Quelli del cinema sono fuori di testa. Il campione di baseball guarda la star. E qualcuno cerca di strappare un autografo...

Quando la bionda è sul set tutta la città si ferma

Horace Folger non aveva tempo da perdere con le stronzate.

Non poteva permettersi di prendere un pomeriggio di ferie dal negozio di fai-da-te quando ne aveva voglia. Ma per suo figlio avrebbe trovato il tempo. Poggiò una mano sulla spalla di Teddy e lo avvicinò a sé. Non voleva perderlo nella folla che si era radunata per vedere quelli del cinema.

Quelli del cinema, però, sembravano completamente rincoglioniti. Il regista urlava continuamente «stop», si fermavano tutti, tornavano in posizione, poi gridava «azione» e tutti facevano di nuovo le stesse stronzate. Sembrava che gli spettatori, perlopiù uomini, dessero fastidio al regista.

Erano tutti lì per vedere la bionda.

Cristo, che bionda. Stava in piedi sulla griglia di areazione della metropolitana, poi arrivava uno sbuffo d'aria che le sollevava il vestito bianco e tutti avevano modo di riempirsi gli occhi. Ogni volta che le saliva, a Horace tremavano le gambe. Non farei mai le corna a Mildred, ma se quella bionda venisse a bussare alla porta di casa mia una sera...

Horace diede una gomitata al tizio che gli stava a fianco.

«Ehi, amico, chi è quel gran bel pezzo di figliola?»

«Scherzi?» rispose quello. «È Marilyn Monroe. Sei stato su un'isola deserta?»

«Sì, sì» Tutti che la sapevano lunga.

Horace osservò la folla, scrutandone i volti. Eccolo, Joe DiMaggio. Lui sì che era un uomo vero, e anche un gran giocatore di baseball. La voce era girata fino alla zona dove si trovava il negozio di Horace. DiMaggio! Horace non ci aveva pensato due volte. Era corso a casa, nell'appartamento sopra il negozio, aveva preso suo figlio Teddy e l'aveva portato a vedere il più grande giocatore di baseball della storia.

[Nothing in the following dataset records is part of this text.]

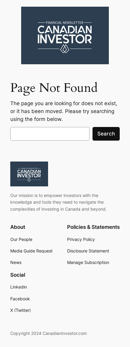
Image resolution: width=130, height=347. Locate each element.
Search (106, 134)
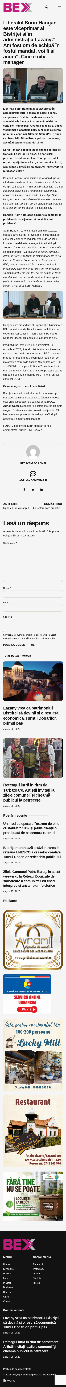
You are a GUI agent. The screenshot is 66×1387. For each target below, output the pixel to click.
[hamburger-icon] (59, 7)
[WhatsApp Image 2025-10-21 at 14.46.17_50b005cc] (33, 968)
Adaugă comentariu (33, 480)
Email (6, 602)
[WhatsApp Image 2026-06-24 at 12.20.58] (33, 1220)
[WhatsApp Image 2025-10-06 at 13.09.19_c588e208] (33, 1166)
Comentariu (10, 543)
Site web (7, 616)
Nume (7, 588)
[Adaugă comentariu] (33, 474)
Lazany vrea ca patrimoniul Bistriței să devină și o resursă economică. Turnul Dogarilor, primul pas (30, 716)
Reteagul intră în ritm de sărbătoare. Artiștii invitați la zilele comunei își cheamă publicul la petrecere (28, 793)
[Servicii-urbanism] (27, 1013)
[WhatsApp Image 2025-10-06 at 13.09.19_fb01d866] (33, 1089)
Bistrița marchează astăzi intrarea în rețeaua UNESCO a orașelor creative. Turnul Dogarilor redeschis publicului (32, 852)
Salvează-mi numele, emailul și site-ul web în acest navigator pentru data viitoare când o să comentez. (29, 636)
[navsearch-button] (46, 7)
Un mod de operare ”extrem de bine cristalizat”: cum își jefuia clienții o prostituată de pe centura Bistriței (31, 828)
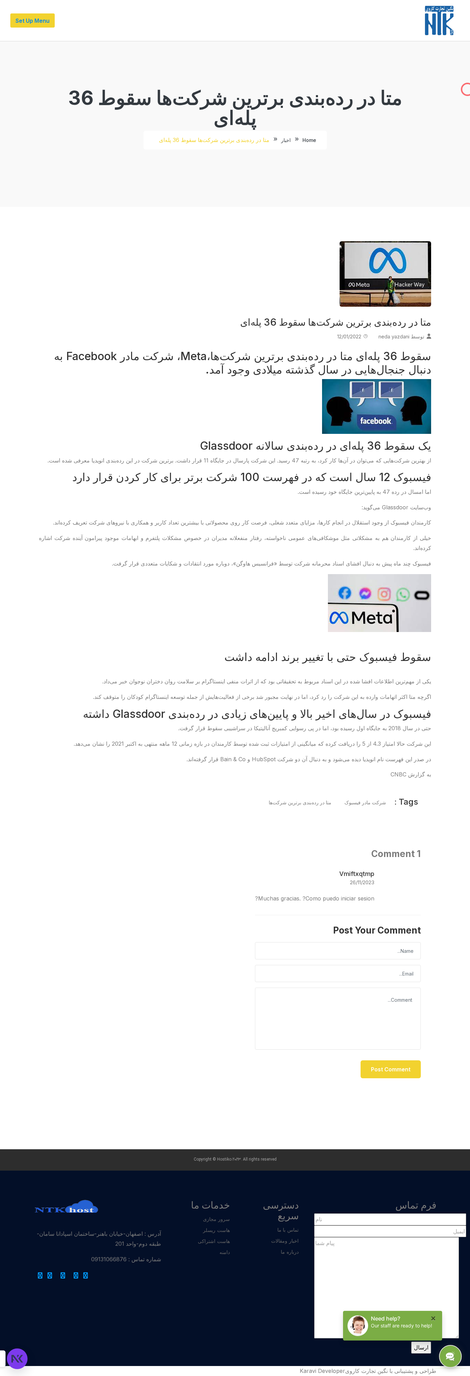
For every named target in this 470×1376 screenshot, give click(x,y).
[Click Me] (86, 1275)
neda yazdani (393, 336)
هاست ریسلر (216, 1230)
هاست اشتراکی (214, 1241)
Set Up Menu (32, 20)
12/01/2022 (349, 336)
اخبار (286, 140)
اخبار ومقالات (285, 1241)
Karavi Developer (322, 1370)
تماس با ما (288, 1230)
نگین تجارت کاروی (366, 1370)
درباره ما (290, 1252)
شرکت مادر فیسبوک (365, 802)
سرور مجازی (216, 1219)
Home (309, 140)
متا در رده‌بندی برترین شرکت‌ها (300, 802)
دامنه (225, 1252)
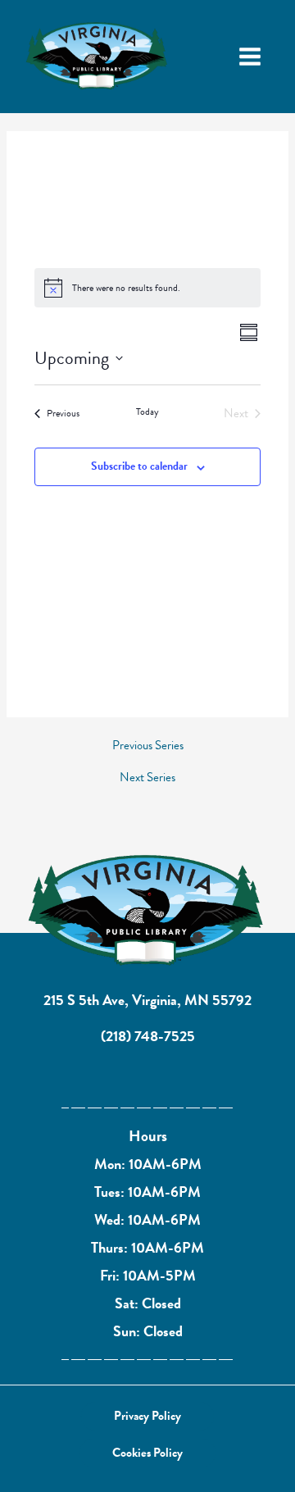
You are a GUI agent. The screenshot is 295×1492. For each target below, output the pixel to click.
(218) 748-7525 (148, 1036)
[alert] (147, 287)
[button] (147, 1416)
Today (147, 412)
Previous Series (148, 745)
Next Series (147, 777)
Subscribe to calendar (139, 466)
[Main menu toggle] (250, 56)
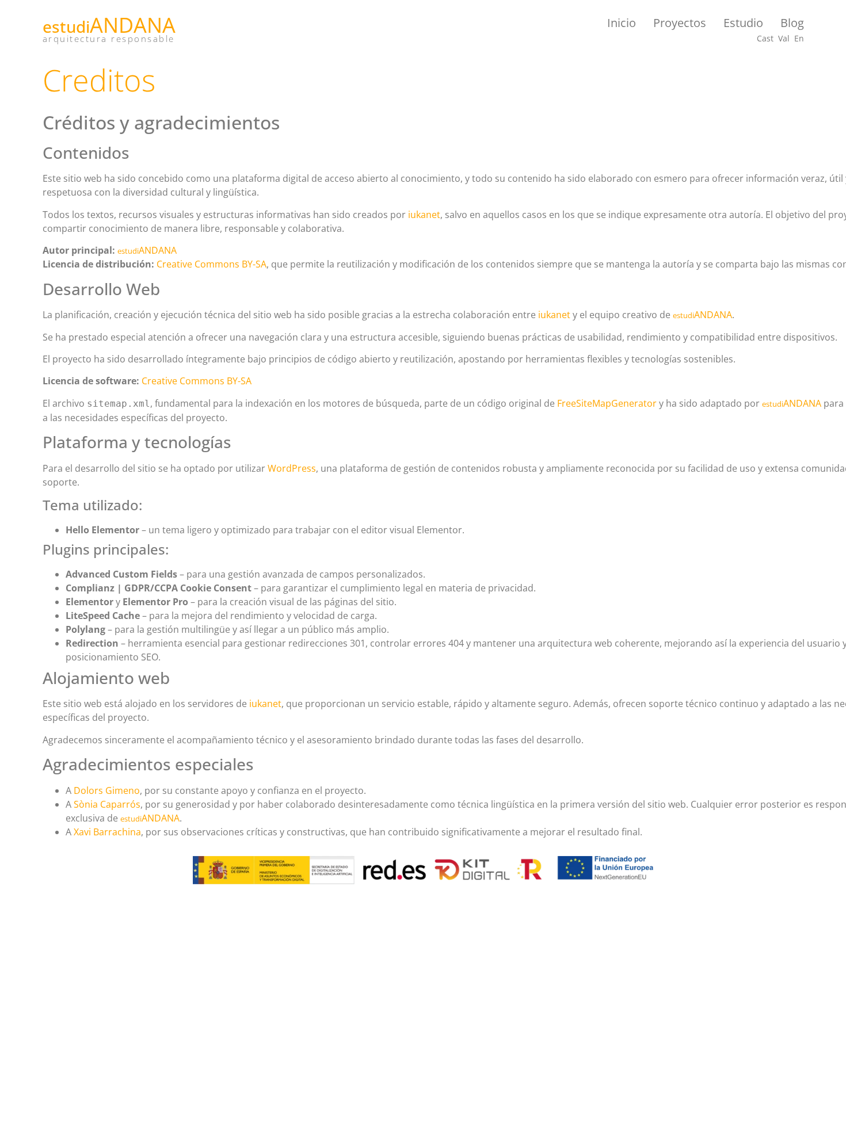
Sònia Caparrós (107, 804)
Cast (765, 39)
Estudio (743, 22)
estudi (66, 26)
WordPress (292, 468)
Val (784, 39)
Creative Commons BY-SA (211, 264)
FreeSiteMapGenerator (607, 403)
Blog (792, 22)
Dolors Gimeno (107, 790)
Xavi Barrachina (107, 832)
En (799, 39)
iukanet (424, 214)
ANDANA (133, 25)
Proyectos (679, 22)
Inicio (621, 22)
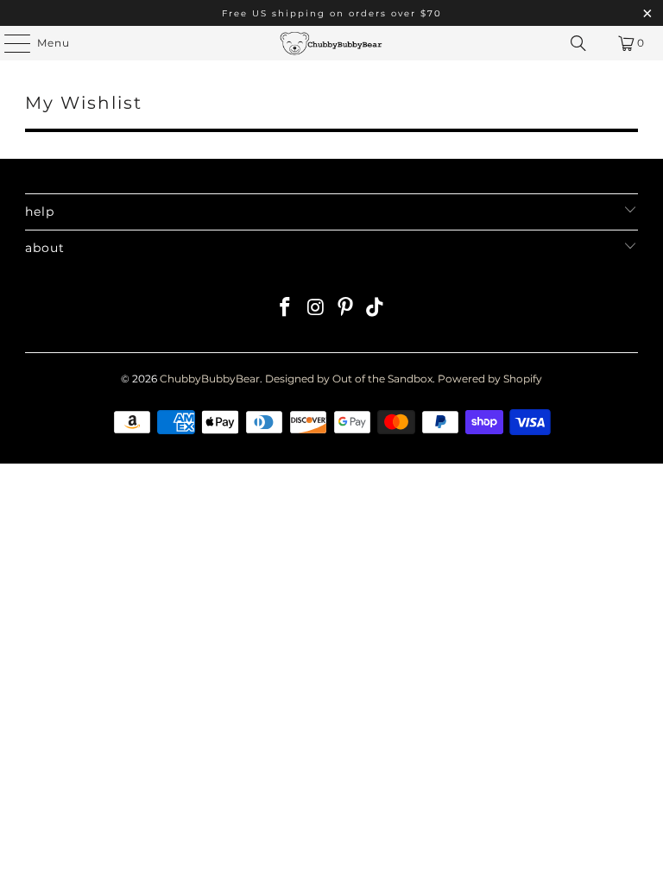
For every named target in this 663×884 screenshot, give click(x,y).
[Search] (578, 43)
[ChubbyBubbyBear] (331, 43)
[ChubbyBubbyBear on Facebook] (286, 309)
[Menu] (8, 43)
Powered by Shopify (490, 378)
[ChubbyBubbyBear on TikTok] (375, 309)
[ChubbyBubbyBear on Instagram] (316, 309)
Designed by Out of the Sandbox (349, 378)
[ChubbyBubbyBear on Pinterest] (346, 309)
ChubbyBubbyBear (210, 378)
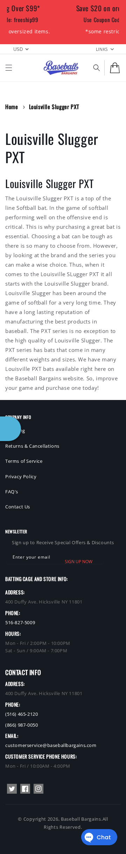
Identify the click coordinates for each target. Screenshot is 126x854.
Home (11, 106)
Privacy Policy (20, 476)
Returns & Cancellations (32, 446)
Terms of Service (24, 461)
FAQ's (11, 491)
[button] (8, 67)
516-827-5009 (20, 622)
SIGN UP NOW (78, 562)
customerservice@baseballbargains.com (51, 745)
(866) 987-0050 (21, 725)
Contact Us (17, 506)
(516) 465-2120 (21, 714)
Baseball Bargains (81, 819)
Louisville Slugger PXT (54, 106)
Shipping (15, 430)
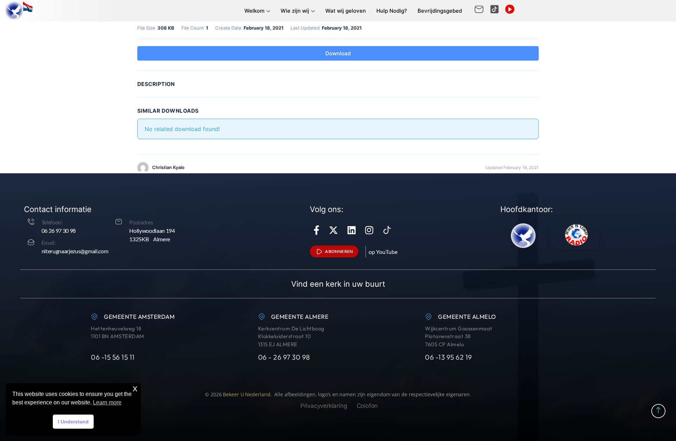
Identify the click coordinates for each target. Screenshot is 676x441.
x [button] (135, 388)
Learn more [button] (107, 402)
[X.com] (333, 230)
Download (338, 53)
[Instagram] (369, 230)
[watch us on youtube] (509, 9)
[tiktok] (387, 230)
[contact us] (494, 9)
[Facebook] (316, 230)
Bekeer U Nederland (246, 394)
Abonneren (339, 251)
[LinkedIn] (351, 230)
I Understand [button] (73, 421)
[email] (479, 9)
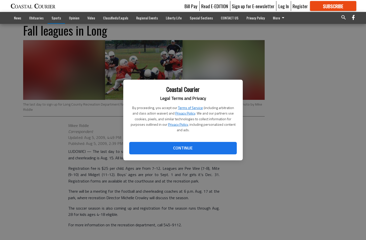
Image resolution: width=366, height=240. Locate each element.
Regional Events (147, 17)
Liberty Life (174, 17)
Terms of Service (190, 107)
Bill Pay (190, 6)
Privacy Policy (185, 113)
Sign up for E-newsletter (253, 6)
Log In (283, 6)
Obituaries (36, 17)
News (17, 17)
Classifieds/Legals (115, 17)
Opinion (74, 17)
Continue (182, 148)
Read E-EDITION (214, 6)
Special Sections (201, 17)
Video (91, 17)
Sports (56, 17)
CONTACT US (230, 17)
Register (300, 6)
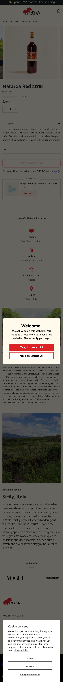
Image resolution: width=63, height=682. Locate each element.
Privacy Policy (21, 650)
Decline (30, 667)
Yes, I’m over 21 (31, 347)
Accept (30, 659)
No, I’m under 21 (31, 355)
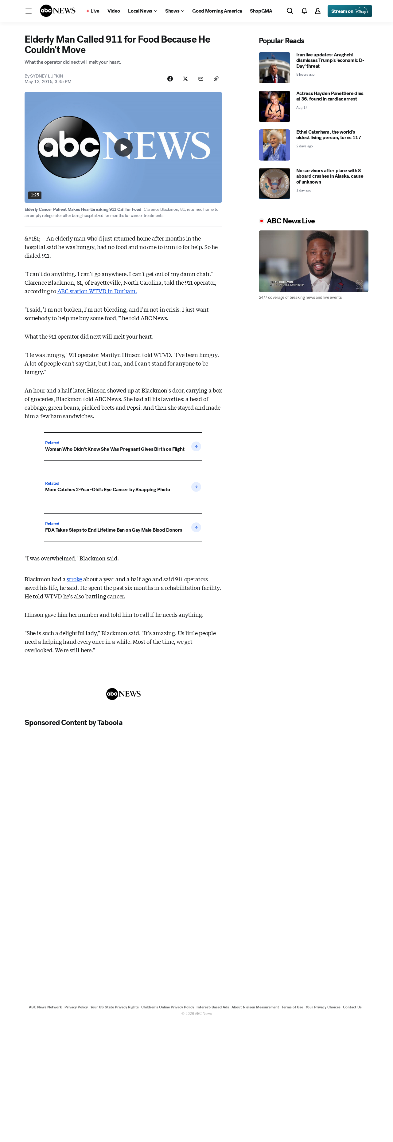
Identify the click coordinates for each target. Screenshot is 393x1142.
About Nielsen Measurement (255, 1007)
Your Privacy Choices (322, 1007)
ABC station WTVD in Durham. (97, 291)
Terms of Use (292, 1007)
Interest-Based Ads (212, 1007)
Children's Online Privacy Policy (167, 1007)
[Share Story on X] (185, 79)
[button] (28, 11)
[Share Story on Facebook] (170, 79)
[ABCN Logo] (58, 11)
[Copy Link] (216, 79)
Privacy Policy (76, 1007)
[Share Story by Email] (201, 79)
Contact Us (352, 1007)
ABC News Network (45, 1007)
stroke (74, 579)
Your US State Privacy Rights (114, 1007)
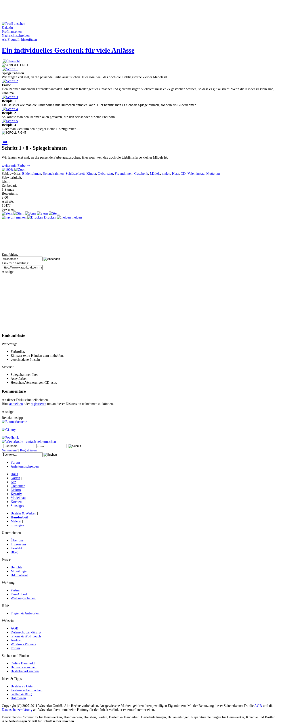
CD (183, 173)
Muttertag (213, 173)
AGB (258, 706)
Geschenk (141, 173)
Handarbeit (19, 517)
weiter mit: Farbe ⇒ (16, 165)
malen (166, 173)
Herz (175, 173)
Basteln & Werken (23, 513)
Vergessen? (9, 450)
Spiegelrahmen (53, 173)
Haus (14, 474)
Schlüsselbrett (75, 173)
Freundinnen (123, 173)
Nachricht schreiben (16, 35)
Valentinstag (196, 173)
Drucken (49, 217)
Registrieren (28, 450)
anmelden (16, 404)
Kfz (13, 482)
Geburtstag (105, 173)
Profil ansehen (12, 31)
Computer (18, 486)
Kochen (16, 502)
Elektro (16, 490)
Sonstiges (17, 506)
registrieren (38, 404)
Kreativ (16, 494)
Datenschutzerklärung (17, 710)
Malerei (16, 521)
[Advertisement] (82, 12)
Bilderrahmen (31, 173)
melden (76, 217)
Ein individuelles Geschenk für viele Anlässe (68, 50)
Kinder (91, 173)
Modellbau (18, 498)
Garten (15, 478)
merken (21, 217)
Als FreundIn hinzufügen (19, 39)
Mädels (155, 173)
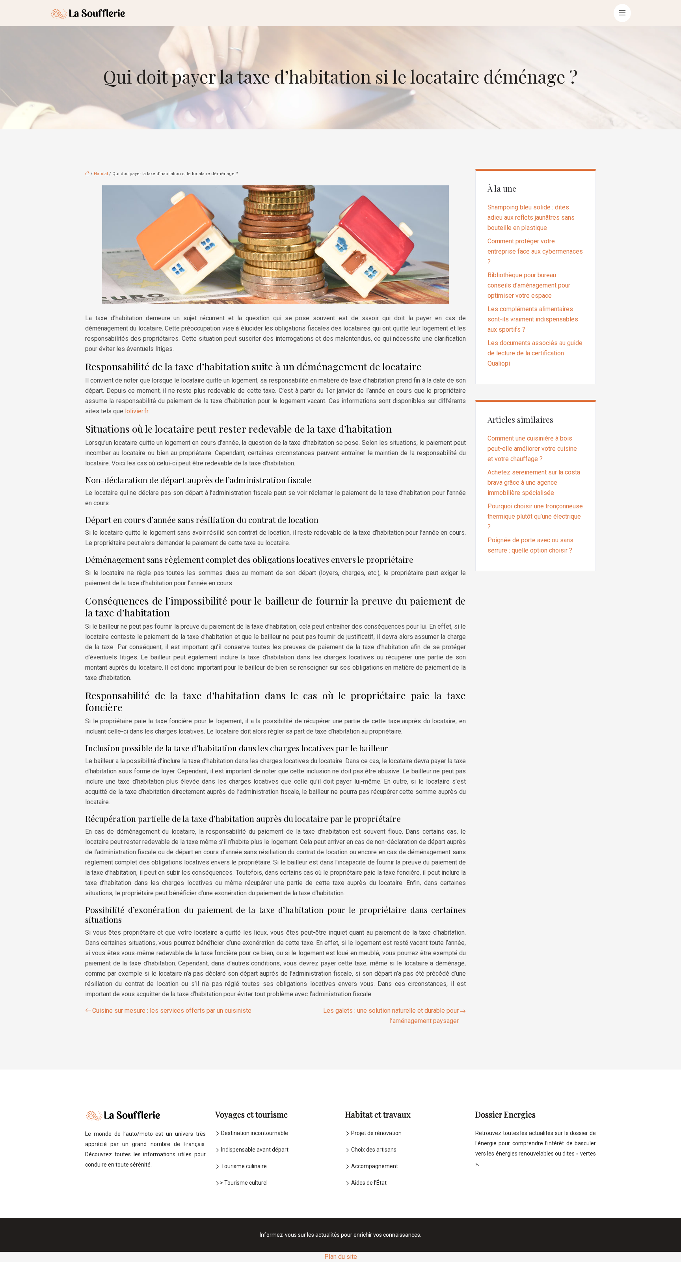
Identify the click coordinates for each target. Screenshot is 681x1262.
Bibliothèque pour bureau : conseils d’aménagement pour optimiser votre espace (528, 285)
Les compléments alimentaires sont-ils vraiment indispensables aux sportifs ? (532, 319)
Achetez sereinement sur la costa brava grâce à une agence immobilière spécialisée (533, 483)
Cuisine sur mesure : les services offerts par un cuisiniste (171, 1010)
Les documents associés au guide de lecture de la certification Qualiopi (534, 353)
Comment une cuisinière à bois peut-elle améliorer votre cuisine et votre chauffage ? (532, 449)
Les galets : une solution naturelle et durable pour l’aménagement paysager (391, 1016)
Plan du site (340, 1256)
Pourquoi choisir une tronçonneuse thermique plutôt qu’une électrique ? (535, 516)
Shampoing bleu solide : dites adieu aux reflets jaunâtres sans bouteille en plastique (531, 217)
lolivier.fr (136, 411)
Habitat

E ora lo stava guardando in faccia. DiMaggio era a meno di cento metri di distanza, insieme ad altre persone. Alcuni armeggiavano con le luci, altri avevano in mano delle cartelline, dei microfoni, tutti giravano come delle trottole impazzite.

Tutti, tranne Jolting Joe. Joe “il Bombardiere” DiMaggio. Stringeva i pugni e guardava la bionda. Sembrava incazzatissimo. A Horace tornò in mente che il giocatore era sposato con quella bionda. Ah. Ecco perché sembrava così infuriato. A Horace non sarebbe piaciuto che una folla di scimmioni sudati guardasse sua moglie con la bava alla bocca.

«Vieni, Teddy». Si mise il bambino in spalla e indicò il campione incazzato. «Quello, figlio mio, è Joe DiMaggio. È il più grande giocatore di baseball del mondo.» Per Horace, era come indicare il presidente, il papa o Frank Sinatra.

Teddy non disse nulla, continuò a tenere stretta la testa di papà, osservava tutto con i suoi occhioni nocciola.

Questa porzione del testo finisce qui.